Em último lugar, e a vida extraterrestre? Estaria a raça humana sozinha nesse grande universo? Afinal, toda a temática da série desenvolve-se em torno da existência de alienígenas (o Doutor sendo um de seus representantes) e essa possibilidade é, no mínimo, intrigante. Em um documentário chamado “A ciência em Doctor Who” (The Science of Doctor Who, BBC), Brian Cox, físico e professor da Universidade de Manchester, explica a existência do “paradoxo de Fermi”: em 1950, o italiano Enrico Fermi argumentou que a vastidão do universo deveria permitir a existência de civilizações mais avançadas que a nossa, mas não há evidência de tal fato desde então. Todavia, Cox relembra que a astronomia atual tem um grande candidato para vida extraterrestre: o planeta Kepler 62e, que orbita na constelação de Lyra e parece ter o tamanho, a massa e a localização perfeitos para ser um planeta rochoso e possuir água na superfície.
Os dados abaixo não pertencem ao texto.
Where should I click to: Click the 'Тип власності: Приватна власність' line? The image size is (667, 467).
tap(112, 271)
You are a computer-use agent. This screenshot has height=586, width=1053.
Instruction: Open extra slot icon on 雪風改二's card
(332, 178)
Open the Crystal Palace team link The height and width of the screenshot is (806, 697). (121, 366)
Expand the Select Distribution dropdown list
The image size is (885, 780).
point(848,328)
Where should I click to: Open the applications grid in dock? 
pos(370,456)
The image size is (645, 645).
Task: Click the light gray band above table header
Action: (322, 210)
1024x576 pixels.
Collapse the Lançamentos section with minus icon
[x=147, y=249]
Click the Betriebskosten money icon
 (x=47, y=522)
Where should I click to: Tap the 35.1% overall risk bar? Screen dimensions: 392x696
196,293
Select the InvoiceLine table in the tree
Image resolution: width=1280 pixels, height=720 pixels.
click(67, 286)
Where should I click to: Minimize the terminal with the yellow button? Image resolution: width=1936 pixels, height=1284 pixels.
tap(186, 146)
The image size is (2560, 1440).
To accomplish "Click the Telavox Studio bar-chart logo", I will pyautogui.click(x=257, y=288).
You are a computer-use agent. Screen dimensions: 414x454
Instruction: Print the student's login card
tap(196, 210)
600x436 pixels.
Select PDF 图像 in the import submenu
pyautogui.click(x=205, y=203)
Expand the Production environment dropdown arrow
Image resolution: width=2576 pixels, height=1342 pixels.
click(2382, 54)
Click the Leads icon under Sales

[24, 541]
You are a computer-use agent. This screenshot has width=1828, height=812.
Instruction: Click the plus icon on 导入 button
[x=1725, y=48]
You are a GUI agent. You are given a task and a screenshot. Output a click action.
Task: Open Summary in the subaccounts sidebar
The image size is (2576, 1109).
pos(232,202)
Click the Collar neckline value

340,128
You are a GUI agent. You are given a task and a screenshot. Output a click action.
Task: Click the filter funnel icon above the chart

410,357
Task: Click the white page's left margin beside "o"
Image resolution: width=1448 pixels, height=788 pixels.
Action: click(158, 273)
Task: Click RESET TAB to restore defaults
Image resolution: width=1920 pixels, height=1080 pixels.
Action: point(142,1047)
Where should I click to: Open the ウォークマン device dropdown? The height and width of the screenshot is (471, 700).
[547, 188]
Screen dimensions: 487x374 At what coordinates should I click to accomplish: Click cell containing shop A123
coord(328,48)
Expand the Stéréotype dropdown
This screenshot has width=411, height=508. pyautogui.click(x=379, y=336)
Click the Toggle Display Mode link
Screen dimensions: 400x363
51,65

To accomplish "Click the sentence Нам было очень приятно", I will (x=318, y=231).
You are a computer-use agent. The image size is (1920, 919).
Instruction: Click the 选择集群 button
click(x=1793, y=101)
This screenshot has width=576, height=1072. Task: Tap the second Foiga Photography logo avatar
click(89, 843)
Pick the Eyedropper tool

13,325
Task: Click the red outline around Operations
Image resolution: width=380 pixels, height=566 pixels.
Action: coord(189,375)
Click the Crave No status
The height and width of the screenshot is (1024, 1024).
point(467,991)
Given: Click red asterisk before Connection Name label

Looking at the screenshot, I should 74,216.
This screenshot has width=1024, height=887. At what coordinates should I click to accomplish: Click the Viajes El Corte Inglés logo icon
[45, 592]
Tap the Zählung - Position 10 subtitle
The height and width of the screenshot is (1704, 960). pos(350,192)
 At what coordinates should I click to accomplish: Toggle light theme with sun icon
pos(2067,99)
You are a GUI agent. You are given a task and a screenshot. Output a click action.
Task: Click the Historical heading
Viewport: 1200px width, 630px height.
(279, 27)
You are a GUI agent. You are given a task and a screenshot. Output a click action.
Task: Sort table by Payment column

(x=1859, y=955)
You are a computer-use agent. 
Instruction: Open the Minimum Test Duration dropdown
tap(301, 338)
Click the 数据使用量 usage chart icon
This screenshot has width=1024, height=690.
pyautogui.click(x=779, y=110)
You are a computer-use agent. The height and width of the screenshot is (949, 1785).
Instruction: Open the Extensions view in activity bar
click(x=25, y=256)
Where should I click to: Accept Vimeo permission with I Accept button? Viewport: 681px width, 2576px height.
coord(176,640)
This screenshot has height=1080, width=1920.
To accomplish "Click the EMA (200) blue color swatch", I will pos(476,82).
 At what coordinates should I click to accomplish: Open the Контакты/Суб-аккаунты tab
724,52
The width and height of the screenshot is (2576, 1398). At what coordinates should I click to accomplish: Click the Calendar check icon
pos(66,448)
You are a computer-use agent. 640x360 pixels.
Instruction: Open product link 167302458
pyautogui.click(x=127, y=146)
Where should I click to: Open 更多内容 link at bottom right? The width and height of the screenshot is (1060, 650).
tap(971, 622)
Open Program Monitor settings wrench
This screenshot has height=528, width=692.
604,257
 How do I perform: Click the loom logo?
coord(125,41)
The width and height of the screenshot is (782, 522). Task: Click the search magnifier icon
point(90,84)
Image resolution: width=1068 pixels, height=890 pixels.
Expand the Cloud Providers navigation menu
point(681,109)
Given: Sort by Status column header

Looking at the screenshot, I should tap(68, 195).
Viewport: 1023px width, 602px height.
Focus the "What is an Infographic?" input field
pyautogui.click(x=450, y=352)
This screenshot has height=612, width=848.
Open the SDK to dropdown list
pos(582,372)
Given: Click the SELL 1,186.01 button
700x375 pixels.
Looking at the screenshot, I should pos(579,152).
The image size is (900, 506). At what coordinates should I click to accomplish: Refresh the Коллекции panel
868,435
Gerando afinidade com o mundo da ciência

É inevitável: a ficção científica aproxima o público desse tema e, com Doctor Who, isso não é diferente. Sendo a série de sci-fi de maior duração da televisão, ela tem fãs renomados, como Stephen Hawking e George Lucas. No entanto, o mais importante é sua capacidade de fazer com que novas gerações se interessem pela ciência e até acabem trabalhando com isso no futuro. Cláudia Fusco afirma ter certeza que a série é capaz de aproximar as pessoas dessa temática e completa: “o fascínio está lá, na ideia de atingirmos um conhecimento científico tão ilimitado que nos possibilite viver aventuras tão incríveis quanto as do Doutor”.

Em meio a tanta fantasia e ciência, a mensagem de Doctor Who sempre foi clara: mostrar que pessoas comuns podem mudar o mundo e que o bem sempre triunfa sobre o mal. Como dito pelo 11º Doutor, “somos todos histórias no final; então vamos fazer com que sejam boas”.